YOUR ASSIGNMENT :: Could you write the entries out again, exactly as they are?

======== EXTRACTED ENTRIES ========

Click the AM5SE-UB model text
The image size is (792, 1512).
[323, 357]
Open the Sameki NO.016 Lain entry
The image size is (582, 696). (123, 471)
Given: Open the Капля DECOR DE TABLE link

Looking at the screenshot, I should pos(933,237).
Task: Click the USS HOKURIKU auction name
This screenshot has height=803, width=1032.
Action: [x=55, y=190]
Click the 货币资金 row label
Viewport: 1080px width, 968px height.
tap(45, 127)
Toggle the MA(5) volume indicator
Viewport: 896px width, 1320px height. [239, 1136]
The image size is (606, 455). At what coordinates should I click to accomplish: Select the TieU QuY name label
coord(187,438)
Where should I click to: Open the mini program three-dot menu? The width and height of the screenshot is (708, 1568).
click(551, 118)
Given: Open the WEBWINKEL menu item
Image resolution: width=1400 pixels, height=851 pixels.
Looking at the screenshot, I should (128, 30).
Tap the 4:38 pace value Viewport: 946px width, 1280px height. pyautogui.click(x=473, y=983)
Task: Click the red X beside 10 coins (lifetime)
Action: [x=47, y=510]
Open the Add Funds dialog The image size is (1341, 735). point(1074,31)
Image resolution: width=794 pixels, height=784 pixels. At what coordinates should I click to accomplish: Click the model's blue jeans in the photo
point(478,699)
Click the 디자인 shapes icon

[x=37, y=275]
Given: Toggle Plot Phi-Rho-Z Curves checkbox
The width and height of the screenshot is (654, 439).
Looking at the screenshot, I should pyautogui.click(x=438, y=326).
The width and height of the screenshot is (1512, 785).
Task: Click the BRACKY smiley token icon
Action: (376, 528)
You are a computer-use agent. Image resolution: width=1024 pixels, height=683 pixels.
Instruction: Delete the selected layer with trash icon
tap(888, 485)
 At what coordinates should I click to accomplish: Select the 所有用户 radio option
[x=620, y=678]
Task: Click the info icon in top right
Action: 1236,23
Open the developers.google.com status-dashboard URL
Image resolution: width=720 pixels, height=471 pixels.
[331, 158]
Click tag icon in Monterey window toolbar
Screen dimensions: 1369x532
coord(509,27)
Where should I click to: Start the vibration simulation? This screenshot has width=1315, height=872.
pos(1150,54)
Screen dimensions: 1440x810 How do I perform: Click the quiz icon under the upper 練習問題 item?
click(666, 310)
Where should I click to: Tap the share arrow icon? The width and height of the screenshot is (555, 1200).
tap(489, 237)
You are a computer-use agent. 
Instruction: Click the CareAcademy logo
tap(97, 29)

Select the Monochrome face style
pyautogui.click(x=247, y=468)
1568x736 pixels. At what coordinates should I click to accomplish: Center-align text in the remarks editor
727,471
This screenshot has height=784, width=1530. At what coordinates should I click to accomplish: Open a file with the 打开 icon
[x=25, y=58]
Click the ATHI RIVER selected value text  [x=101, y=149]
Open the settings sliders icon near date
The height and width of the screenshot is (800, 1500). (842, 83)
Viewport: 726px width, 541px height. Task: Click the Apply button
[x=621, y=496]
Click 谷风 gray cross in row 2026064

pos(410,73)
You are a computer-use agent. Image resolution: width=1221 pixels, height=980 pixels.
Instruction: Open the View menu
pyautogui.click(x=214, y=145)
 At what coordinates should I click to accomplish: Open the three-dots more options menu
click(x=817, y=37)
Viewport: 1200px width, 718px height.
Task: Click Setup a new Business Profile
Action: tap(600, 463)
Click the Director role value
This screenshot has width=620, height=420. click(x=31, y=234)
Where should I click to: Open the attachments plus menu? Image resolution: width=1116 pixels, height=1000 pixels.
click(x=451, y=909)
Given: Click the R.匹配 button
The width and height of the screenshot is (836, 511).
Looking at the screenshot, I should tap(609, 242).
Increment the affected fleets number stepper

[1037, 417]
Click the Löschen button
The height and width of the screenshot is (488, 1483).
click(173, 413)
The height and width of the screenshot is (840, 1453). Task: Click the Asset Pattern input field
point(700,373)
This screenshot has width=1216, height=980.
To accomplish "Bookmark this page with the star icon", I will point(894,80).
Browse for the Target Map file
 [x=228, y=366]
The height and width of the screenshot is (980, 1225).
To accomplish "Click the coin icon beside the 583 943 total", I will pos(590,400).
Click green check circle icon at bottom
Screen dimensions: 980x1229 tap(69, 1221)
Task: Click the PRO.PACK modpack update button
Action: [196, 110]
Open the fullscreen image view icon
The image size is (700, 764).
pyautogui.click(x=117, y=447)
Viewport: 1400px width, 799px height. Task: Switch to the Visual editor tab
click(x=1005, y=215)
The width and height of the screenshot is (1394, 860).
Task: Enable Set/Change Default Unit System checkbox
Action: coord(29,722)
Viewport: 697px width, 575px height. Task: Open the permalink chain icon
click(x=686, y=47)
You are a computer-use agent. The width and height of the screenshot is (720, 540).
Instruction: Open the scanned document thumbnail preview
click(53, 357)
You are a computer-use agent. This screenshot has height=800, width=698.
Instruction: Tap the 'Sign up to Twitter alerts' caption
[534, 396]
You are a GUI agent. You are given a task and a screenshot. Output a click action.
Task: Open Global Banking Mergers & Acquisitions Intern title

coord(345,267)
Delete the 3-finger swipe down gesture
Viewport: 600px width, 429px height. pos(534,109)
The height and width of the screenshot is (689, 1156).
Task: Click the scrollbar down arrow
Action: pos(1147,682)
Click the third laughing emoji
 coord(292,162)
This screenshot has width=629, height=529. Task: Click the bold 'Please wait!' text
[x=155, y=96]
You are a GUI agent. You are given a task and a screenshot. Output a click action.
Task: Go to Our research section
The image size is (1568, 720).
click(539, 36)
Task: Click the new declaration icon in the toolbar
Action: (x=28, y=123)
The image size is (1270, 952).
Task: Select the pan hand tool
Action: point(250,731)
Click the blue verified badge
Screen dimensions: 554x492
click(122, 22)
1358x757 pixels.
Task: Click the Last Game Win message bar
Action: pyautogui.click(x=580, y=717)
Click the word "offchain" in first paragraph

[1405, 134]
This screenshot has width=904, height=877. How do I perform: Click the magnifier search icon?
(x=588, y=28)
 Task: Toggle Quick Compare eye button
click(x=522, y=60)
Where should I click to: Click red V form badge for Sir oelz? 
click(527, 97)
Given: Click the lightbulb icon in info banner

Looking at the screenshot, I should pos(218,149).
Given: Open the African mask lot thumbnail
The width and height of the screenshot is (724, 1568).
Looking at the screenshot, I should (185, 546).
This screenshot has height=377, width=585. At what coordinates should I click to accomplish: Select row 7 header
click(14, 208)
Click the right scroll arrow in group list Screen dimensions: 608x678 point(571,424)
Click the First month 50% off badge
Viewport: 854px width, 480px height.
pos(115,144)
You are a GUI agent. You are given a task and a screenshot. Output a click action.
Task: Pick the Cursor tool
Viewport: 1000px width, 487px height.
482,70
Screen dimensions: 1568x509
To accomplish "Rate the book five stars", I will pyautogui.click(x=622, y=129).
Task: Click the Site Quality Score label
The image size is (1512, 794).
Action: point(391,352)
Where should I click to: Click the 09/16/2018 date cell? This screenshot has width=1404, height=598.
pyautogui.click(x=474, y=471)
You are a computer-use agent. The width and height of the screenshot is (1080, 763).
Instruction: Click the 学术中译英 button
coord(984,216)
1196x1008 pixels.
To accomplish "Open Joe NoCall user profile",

========

FINISHED TASK ::
Click the AM5SE-UB model text
The image size is (792, 1512).
[323, 357]
Open the Sameki NO.016 Lain entry
The image size is (582, 696). (123, 471)
Given: Open the Капля DECOR DE TABLE link

Looking at the screenshot, I should pos(933,237).
Task: Click the USS HOKURIKU auction name
This screenshot has height=803, width=1032.
Action: [x=55, y=190]
Click the 货币资金 row label
Viewport: 1080px width, 968px height.
tap(45, 127)
Toggle the MA(5) volume indicator
Viewport: 896px width, 1320px height. [239, 1136]
The image size is (606, 455). At what coordinates should I click to accomplish: Select the TieU QuY name label
coord(187,438)
Where should I click to: Open the mini program three-dot menu? The width and height of the screenshot is (708, 1568).
click(551, 118)
Given: Open the WEBWINKEL menu item
Image resolution: width=1400 pixels, height=851 pixels.
Looking at the screenshot, I should (128, 30).
Tap the 4:38 pace value Viewport: 946px width, 1280px height. pyautogui.click(x=473, y=983)
Task: Click the red X beside 10 coins (lifetime)
Action: [x=47, y=510]
Open the Add Funds dialog The image size is (1341, 735). point(1074,31)
Image resolution: width=794 pixels, height=784 pixels. At what coordinates should I click to accomplish: Click the model's blue jeans in the photo
point(478,699)
Click the 디자인 shapes icon

[x=37, y=275]
Given: Toggle Plot Phi-Rho-Z Curves checkbox
The width and height of the screenshot is (654, 439).
Looking at the screenshot, I should pyautogui.click(x=438, y=326).
The width and height of the screenshot is (1512, 785).
Task: Click the BRACKY smiley token icon
Action: (376, 528)
You are a computer-use agent. Image resolution: width=1024 pixels, height=683 pixels.
Instruction: Delete the selected layer with trash icon
tap(888, 485)
 At what coordinates should I click to accomplish: Select the 所有用户 radio option
[x=620, y=678]
Task: Click the info icon in top right
Action: 1236,23
Open the developers.google.com status-dashboard URL
Image resolution: width=720 pixels, height=471 pixels.
[331, 158]
Click tag icon in Monterey window toolbar
Screen dimensions: 1369x532
coord(509,27)
Where should I click to: Start the vibration simulation? This screenshot has width=1315, height=872.
pos(1150,54)
Screen dimensions: 1440x810 How do I perform: Click the quiz icon under the upper 練習問題 item?
click(666, 310)
Where should I click to: Tap the share arrow icon? The width and height of the screenshot is (555, 1200).
tap(489, 237)
You are a computer-use agent. 
Instruction: Click the CareAcademy logo
tap(97, 29)

Select the Monochrome face style
pyautogui.click(x=247, y=468)
1568x736 pixels. At what coordinates should I click to accomplish: Center-align text in the remarks editor
727,471
This screenshot has height=784, width=1530. At what coordinates should I click to accomplish: Open a file with the 打开 icon
[x=25, y=58]
Click the ATHI RIVER selected value text  [x=101, y=149]
Open the settings sliders icon near date
The height and width of the screenshot is (800, 1500). (842, 83)
Viewport: 726px width, 541px height. Task: Click the Apply button
[x=621, y=496]
Click 谷风 gray cross in row 2026064

pos(410,73)
You are a computer-use agent. Image resolution: width=1221 pixels, height=980 pixels.
Instruction: Open the View menu
pyautogui.click(x=214, y=145)
 At what coordinates should I click to accomplish: Open the three-dots more options menu
click(x=817, y=37)
Viewport: 1200px width, 718px height.
Task: Click Setup a new Business Profile
Action: tap(600, 463)
Click the Director role value
This screenshot has width=620, height=420. click(x=31, y=234)
Where should I click to: Open the attachments plus menu? Image resolution: width=1116 pixels, height=1000 pixels.
click(x=451, y=909)
Given: Click the R.匹配 button
The width and height of the screenshot is (836, 511).
Looking at the screenshot, I should tap(609, 242).
Increment the affected fleets number stepper

[1037, 417]
Click the Löschen button
The height and width of the screenshot is (488, 1483).
click(173, 413)
The height and width of the screenshot is (840, 1453). Task: Click the Asset Pattern input field
point(700,373)
This screenshot has width=1216, height=980.
To accomplish "Bookmark this page with the star icon", I will point(894,80).
Browse for the Target Map file
 [x=228, y=366]
The height and width of the screenshot is (980, 1225).
To accomplish "Click the coin icon beside the 583 943 total", I will pos(590,400).
Click green check circle icon at bottom
Screen dimensions: 980x1229 tap(69, 1221)
Task: Click the PRO.PACK modpack update button
Action: [196, 110]
Open the fullscreen image view icon
The image size is (700, 764).
pyautogui.click(x=117, y=447)
Viewport: 1400px width, 799px height. Task: Switch to the Visual editor tab
click(x=1005, y=215)
The width and height of the screenshot is (1394, 860).
Task: Enable Set/Change Default Unit System checkbox
Action: coord(29,722)
Viewport: 697px width, 575px height. Task: Open the permalink chain icon
click(x=686, y=47)
You are a computer-use agent. The width and height of the screenshot is (720, 540).
Instruction: Open the scanned document thumbnail preview
click(53, 357)
You are a computer-use agent. This screenshot has height=800, width=698.
Instruction: Tap the 'Sign up to Twitter alerts' caption
[534, 396]
You are a GUI agent. You are given a task and a screenshot. Output a click action.
Task: Open Global Banking Mergers & Acquisitions Intern title

coord(345,267)
Delete the 3-finger swipe down gesture
Viewport: 600px width, 429px height. pos(534,109)
The height and width of the screenshot is (689, 1156).
Task: Click the scrollbar down arrow
Action: pos(1147,682)
Click the third laughing emoji
 coord(292,162)
This screenshot has width=629, height=529. Task: Click the bold 'Please wait!' text
[x=155, y=96]
You are a GUI agent. You are given a task and a screenshot. Output a click action.
Task: Go to Our research section
The image size is (1568, 720).
click(539, 36)
Task: Click the new declaration icon in the toolbar
Action: (x=28, y=123)
The image size is (1270, 952).
Task: Select the pan hand tool
Action: point(250,731)
Click the blue verified badge
Screen dimensions: 554x492
click(122, 22)
1358x757 pixels.
Task: Click the Last Game Win message bar
Action: pyautogui.click(x=580, y=717)
Click the word "offchain" in first paragraph

[1405, 134]
This screenshot has width=904, height=877. How do I perform: Click the magnifier search icon?
(x=588, y=28)
 Task: Toggle Quick Compare eye button
click(x=522, y=60)
Where should I click to: Click red V form badge for Sir oelz? 
click(527, 97)
Given: Click the lightbulb icon in info banner

Looking at the screenshot, I should pos(218,149).
Given: Open the African mask lot thumbnail
The width and height of the screenshot is (724, 1568).
Looking at the screenshot, I should (185, 546).
This screenshot has height=377, width=585. At what coordinates should I click to accomplish: Select row 7 header
click(14, 208)
Click the right scroll arrow in group list Screen dimensions: 608x678 point(571,424)
Click the First month 50% off badge
Viewport: 854px width, 480px height.
pos(115,144)
You are a GUI agent. You are given a task and a screenshot. Output a click action.
Task: Pick the Cursor tool
Viewport: 1000px width, 487px height.
482,70
Screen dimensions: 1568x509
To accomplish "Rate the book five stars", I will pyautogui.click(x=622, y=129).
Task: Click the Site Quality Score label
The image size is (1512, 794).
Action: point(391,352)
Where should I click to: Click the 09/16/2018 date cell? This screenshot has width=1404, height=598.
pyautogui.click(x=474, y=471)
You are a computer-use agent. The width and height of the screenshot is (1080, 763).
Instruction: Click the 学术中译英 button
coord(984,216)
1196x1008 pixels.
To accomplish "Open Joe NoCall user profile",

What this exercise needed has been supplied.